* PROBLEMS TO SOLVE
1/ Repeat the passage of the fish entrainment interview between "JZ: Entrainment affects" and "with questionable results.", inclusive.
2/ Condense the paragraph of the fish entrainment interview that begins "A prime example are delta smelt," keeping its main facts.

** START QUOTED PASSAGE **

The second section describes (and illustrates) different types and designs of fish screens (the most common remedy for preventing entrainment).
The third section identifies some known entraining diversion sites in Montana.
The fourth and final section describes some funding sources available for fish screens and other remedies for those interested in preventing entrainment in Montana (funding assistance is often key, because fish screens generally cost $10,000 or more for every cubic foot per second of water diverted).
CM: preventing fish entrainment. How effective are screens in addressing the issue and what are some considerations that managers should keep in mind when using them?
JZ: Fish screens (structures which screen fish, but not water, from entering diverted flows) have been demonstrated to be highly effective in preventing entrainment for trout and salmon - provided that the correct design is used, and that regular maintenance is done to ensure proper screen function.
Maintenance is a key issue - unless a regular and routine long-term maintenance program is part of any installation, fish screens should not be used. In all cases, only an experienced professional should determine the type of fish screen, the installation and use, and the maintenance required.
Also, fish screens are generally the remedy of last resort for entrainment, even in states with well-funded screening programs (such as Idaho), owing to the problematic issues of fish screen operations and the lasting benefits of (and often far less complicated) approaches like retiring or reducing diversions.
CM: To what extent is the report applicable to entrainment issues with other types of fish in other geographic areas?
JZ: Entrainment affects all species of fish wherever surface flows are diverted for human use.
A prime example are delta smelt, which have declined precipitously in the Sacramento River Delta of California due to enormous intra-state diversions for agricultural, industrial and domestic human uses. Hundreds of millions of taxpayer dollars have been spent to mitigate entrainment impacts to delta smelt, with questionable success.
In other regions of the west coast of the United States, vast amounts of money have been spent to reduce entrainment impacts to anadromous salmon and steelhead stocks - again with questionable results.
Entrainment remedies like fish screens are not the sole answer to the survival problems faced by many fish species, and big entrainment programs in places like the Pacific region states are largely supported by federal subsidy (which is not necessarily a secure thing).
However, we still advocate fish screening as preferable to the unfettered diversion of surface waters.

** END QUOTED PASSAGE **
** START MATERIAL SHOWN **

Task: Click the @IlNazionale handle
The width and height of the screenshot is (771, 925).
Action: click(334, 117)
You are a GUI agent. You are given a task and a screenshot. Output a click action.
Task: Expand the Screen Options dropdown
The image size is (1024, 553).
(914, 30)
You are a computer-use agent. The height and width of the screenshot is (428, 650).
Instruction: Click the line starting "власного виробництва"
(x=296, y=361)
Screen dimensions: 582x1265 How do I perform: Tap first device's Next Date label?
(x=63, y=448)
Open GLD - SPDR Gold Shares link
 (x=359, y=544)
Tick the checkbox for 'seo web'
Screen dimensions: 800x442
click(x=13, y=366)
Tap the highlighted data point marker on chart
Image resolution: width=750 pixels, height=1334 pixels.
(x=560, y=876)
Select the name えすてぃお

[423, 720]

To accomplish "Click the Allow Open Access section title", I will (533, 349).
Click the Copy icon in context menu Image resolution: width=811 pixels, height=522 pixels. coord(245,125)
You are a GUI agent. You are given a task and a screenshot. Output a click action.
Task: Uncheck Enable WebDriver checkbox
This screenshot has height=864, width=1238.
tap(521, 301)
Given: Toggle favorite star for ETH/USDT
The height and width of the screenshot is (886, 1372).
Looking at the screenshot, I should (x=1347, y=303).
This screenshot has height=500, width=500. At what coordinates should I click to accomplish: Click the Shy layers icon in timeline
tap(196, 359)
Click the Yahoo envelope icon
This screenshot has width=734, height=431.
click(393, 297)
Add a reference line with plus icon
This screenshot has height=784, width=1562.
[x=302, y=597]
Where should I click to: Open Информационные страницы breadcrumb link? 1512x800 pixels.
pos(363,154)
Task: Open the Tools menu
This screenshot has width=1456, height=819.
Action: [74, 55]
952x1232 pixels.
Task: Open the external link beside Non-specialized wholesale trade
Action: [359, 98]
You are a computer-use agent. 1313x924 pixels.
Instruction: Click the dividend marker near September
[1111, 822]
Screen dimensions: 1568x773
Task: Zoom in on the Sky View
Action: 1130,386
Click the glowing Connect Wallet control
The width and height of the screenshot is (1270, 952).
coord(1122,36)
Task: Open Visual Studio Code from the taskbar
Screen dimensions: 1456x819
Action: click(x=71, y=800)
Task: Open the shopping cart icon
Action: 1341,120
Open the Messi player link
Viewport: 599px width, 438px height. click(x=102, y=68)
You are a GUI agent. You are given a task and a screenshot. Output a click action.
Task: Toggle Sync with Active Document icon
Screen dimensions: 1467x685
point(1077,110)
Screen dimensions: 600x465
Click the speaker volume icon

** END MATERIAL SHOWN **

* TASK-BY-TASK SOLUTIONS
1/
JZ: Entrainment affects all species of fish wherever surface flows are diverted for human use.
A prime example are delta smelt, which have declined precipitously in the Sacramento River Delta of California due to enormous intra-state diversions for agricultural, industrial and domestic human uses. Hundreds of millions of taxpayer dollars have been spent to mitigate entrainment impacts to delta smelt, with questionable success.
In other regions of the west coast of the United States, vast amounts of money have been spent to reduce entrainment impacts to anadromous salmon and steelhead stocks - again with questionable results.

2/ Delta smelt have declined sharply in California's Sacramento River Delta because of enormous intra-state diversions for agricultural, industrial and domestic use. Hundreds of millions of taxpayer dollars have gone toward mitigating entrainment impacts on them, with questionable success.